What you should do.
Answer these from the text on Project: ELITE below:
(a) Who named the game his number one game of all time?
(b) Which company brought the game to Kickstarter?
(c) How long is each combat round?

Thoughts from the Yellow Meeple:- Project: ELITE

Game: Project: ELITE

Publisher: Artipia GamesCMON Limited

Designer:  Konstantinos KokkinisMarco Portugal, and Sotirios Tsantilas

Year: 2020


Project: ELITE was originally published by Artipia Games, and perhaps wasn't on too many people's radar until Tom Vasel, of the Dice Tower, named it as his number one game of all time. That certainly put it on my radar, since real-time cooperative games are a favourite for the two of us. The game was picked up by CMON games who brought it to Kickstarter with huge amounts of expansion content and, quite importantly for many people, upgraded miniatures.

Players are members of the ELITE squad , working together to stop an invading force of aliens. Working in real-time, the games progresses as a series of two-minute combat rounds, where frantic dice rolling is your only option. Hoards upon hoards of new aliens will arrive each turn, but as you get slightly more powerful over time, you stand a good chance of obliterating them and completing your mission objectives.

Recorded information.
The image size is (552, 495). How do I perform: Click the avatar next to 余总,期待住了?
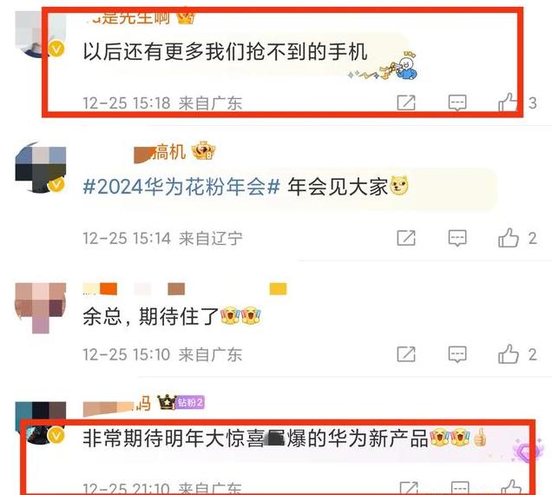tap(41, 307)
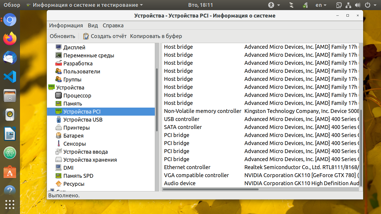
Task: Select the Memory RAM icon
Action: (x=59, y=104)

Solution to the exercise.
(a) Tom Vasel, of the Dice Tower
(b) CMON games
(c) Two minutes